Task instructions: Output exactly the lines that run from the top of the entries to the line holding "Image resolution: width=961", including both of those lines.

[Recorded data]
+ + +

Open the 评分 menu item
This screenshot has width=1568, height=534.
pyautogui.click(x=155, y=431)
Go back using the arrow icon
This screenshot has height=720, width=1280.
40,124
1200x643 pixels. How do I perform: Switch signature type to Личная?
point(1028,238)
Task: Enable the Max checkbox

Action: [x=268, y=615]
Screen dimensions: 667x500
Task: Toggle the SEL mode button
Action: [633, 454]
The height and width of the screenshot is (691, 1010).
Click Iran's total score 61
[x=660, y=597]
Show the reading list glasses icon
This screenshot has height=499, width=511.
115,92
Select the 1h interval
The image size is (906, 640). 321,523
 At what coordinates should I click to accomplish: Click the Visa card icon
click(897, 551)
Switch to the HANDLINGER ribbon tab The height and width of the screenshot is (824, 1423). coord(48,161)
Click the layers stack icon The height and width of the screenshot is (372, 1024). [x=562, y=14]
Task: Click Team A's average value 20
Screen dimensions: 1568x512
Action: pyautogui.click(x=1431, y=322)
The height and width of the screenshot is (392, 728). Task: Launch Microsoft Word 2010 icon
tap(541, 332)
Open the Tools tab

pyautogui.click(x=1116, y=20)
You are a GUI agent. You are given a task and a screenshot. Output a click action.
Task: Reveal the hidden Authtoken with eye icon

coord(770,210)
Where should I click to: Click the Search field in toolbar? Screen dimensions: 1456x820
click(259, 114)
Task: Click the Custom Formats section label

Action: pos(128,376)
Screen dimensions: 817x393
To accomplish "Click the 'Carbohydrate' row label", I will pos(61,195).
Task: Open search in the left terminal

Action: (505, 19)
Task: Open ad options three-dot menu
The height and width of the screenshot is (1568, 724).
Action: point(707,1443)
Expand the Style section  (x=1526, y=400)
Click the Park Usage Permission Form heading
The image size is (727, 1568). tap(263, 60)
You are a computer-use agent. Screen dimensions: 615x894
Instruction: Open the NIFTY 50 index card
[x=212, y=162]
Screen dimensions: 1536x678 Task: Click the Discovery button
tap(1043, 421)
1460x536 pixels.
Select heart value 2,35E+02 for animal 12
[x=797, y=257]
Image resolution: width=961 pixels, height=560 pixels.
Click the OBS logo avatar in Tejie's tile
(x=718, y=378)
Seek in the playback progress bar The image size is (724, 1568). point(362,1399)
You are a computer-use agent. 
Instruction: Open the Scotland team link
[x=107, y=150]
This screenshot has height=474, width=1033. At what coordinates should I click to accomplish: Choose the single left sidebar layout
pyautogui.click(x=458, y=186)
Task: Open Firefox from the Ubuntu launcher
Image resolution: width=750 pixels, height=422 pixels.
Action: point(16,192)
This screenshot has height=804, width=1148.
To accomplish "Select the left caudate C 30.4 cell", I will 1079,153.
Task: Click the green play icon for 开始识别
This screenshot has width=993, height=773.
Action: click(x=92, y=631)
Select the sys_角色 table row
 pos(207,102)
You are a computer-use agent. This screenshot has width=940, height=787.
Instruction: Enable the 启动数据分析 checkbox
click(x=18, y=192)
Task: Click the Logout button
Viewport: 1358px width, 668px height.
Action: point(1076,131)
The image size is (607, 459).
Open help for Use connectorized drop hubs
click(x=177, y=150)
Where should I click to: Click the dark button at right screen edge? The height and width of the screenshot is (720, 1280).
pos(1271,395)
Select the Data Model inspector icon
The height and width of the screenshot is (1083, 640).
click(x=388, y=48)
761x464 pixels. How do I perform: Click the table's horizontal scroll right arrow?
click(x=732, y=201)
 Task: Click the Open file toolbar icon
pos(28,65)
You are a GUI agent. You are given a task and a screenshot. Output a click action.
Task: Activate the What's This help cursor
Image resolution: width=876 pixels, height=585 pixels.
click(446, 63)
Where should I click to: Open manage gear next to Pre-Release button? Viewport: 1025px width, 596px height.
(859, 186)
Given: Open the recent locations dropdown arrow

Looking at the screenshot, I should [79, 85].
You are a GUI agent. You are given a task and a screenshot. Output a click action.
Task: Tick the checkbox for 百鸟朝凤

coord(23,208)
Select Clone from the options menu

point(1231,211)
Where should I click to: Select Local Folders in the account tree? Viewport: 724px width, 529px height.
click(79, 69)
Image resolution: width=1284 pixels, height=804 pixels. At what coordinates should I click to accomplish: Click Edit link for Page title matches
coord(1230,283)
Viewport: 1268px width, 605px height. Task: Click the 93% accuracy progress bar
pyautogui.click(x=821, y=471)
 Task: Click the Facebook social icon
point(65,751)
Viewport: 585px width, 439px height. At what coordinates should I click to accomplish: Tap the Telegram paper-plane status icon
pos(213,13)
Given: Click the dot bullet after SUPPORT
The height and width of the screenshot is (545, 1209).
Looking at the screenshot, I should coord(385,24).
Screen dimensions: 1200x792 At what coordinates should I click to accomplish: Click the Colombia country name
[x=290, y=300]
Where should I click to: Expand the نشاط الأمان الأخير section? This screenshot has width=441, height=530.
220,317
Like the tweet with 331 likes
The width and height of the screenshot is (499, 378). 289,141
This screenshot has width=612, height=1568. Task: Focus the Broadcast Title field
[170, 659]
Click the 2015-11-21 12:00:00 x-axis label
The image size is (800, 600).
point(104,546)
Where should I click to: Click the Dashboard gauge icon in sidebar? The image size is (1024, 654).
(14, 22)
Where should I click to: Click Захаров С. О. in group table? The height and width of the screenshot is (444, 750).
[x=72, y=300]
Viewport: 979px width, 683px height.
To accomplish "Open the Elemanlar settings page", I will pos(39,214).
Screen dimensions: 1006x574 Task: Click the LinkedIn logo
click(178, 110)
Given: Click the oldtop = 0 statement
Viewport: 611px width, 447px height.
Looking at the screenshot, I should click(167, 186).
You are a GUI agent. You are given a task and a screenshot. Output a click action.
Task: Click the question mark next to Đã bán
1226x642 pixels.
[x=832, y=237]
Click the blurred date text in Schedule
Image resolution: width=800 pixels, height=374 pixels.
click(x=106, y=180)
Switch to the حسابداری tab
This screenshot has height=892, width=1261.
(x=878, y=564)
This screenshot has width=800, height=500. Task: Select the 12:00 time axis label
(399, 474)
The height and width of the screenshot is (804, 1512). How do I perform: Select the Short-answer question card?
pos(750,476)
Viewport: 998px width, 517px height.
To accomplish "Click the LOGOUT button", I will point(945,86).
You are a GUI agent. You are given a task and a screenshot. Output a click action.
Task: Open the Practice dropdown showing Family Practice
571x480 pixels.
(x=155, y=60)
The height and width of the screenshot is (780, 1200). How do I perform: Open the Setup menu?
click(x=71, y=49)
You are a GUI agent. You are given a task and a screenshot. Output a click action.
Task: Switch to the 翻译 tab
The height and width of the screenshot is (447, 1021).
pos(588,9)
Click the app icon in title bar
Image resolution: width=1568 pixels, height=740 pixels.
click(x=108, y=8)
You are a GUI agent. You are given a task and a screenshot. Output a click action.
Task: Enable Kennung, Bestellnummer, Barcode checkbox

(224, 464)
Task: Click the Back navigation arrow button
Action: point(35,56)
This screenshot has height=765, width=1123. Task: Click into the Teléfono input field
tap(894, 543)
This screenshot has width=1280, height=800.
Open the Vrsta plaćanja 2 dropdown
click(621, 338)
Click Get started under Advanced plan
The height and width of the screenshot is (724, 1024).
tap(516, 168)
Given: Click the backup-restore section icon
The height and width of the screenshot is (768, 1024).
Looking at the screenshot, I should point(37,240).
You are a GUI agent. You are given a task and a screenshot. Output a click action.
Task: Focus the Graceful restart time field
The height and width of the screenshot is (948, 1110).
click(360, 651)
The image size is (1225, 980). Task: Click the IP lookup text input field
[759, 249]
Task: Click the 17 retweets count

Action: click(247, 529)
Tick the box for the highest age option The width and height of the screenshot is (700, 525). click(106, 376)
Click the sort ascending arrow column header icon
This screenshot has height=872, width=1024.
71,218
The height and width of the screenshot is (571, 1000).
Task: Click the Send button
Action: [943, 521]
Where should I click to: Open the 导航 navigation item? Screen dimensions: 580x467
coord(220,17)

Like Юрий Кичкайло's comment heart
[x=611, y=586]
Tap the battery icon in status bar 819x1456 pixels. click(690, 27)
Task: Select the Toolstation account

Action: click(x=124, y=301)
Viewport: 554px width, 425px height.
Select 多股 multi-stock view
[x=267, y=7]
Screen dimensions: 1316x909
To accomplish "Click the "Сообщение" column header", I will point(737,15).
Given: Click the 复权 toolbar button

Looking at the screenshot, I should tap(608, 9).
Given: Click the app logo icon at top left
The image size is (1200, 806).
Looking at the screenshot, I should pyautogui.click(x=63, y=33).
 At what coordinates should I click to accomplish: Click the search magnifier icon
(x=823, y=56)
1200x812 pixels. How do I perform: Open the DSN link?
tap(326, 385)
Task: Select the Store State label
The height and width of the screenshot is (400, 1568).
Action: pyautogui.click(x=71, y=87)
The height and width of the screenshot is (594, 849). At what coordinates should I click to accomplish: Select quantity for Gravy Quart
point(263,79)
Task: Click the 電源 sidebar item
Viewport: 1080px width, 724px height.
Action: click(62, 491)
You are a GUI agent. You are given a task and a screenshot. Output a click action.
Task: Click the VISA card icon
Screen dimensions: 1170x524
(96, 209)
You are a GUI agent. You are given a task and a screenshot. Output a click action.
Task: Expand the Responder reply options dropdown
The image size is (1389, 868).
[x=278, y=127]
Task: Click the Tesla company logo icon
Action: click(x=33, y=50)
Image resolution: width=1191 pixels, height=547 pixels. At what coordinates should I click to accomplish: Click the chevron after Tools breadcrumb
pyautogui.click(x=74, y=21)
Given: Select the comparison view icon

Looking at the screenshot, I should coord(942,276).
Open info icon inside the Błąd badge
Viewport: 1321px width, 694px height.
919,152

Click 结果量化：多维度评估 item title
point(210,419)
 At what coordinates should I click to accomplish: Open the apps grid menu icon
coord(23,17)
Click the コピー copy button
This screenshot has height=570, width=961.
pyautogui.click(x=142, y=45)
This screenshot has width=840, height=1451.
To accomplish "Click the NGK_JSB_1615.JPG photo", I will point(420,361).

+ + +

Your response:
Open the 评分 menu item
This screenshot has width=1568, height=534.
pyautogui.click(x=155, y=431)
Go back using the arrow icon
This screenshot has height=720, width=1280.
40,124
1200x643 pixels. How do I perform: Switch signature type to Личная?
point(1028,238)
Task: Enable the Max checkbox

Action: [x=268, y=615]
Screen dimensions: 667x500
Task: Toggle the SEL mode button
Action: [633, 454]
The height and width of the screenshot is (691, 1010).
Click Iran's total score 61
[x=660, y=597]
Show the reading list glasses icon
This screenshot has height=499, width=511.
115,92
Select the 1h interval
The image size is (906, 640). 321,523
 At what coordinates should I click to accomplish: Click the Visa card icon
click(897, 551)
Switch to the HANDLINGER ribbon tab The height and width of the screenshot is (824, 1423). coord(48,161)
Click the layers stack icon The height and width of the screenshot is (372, 1024). [x=562, y=14]
Task: Click Team A's average value 20
Screen dimensions: 1568x512
Action: pyautogui.click(x=1431, y=322)
The height and width of the screenshot is (392, 728). Task: Launch Microsoft Word 2010 icon
tap(541, 332)
Open the Tools tab

pyautogui.click(x=1116, y=20)
You are a GUI agent. You are given a task and a screenshot. Output a click action.
Task: Reveal the hidden Authtoken with eye icon

coord(770,210)
Where should I click to: Click the Search field in toolbar? Screen dimensions: 1456x820
click(259, 114)
Task: Click the Custom Formats section label

Action: pos(128,376)
Screen dimensions: 817x393
To accomplish "Click the 'Carbohydrate' row label", I will pos(61,195).
Task: Open search in the left terminal

Action: (505, 19)
Task: Open ad options three-dot menu
The height and width of the screenshot is (1568, 724).
Action: point(707,1443)
Expand the Style section  (x=1526, y=400)
Click the Park Usage Permission Form heading
The image size is (727, 1568). tap(263, 60)
You are a computer-use agent. Screen dimensions: 615x894
Instruction: Open the NIFTY 50 index card
[x=212, y=162]
Screen dimensions: 1536x678 Task: Click the Discovery button
tap(1043, 421)
1460x536 pixels.
Select heart value 2,35E+02 for animal 12
[x=797, y=257]
Image resolution: width=961 pixels, height=560 pixels.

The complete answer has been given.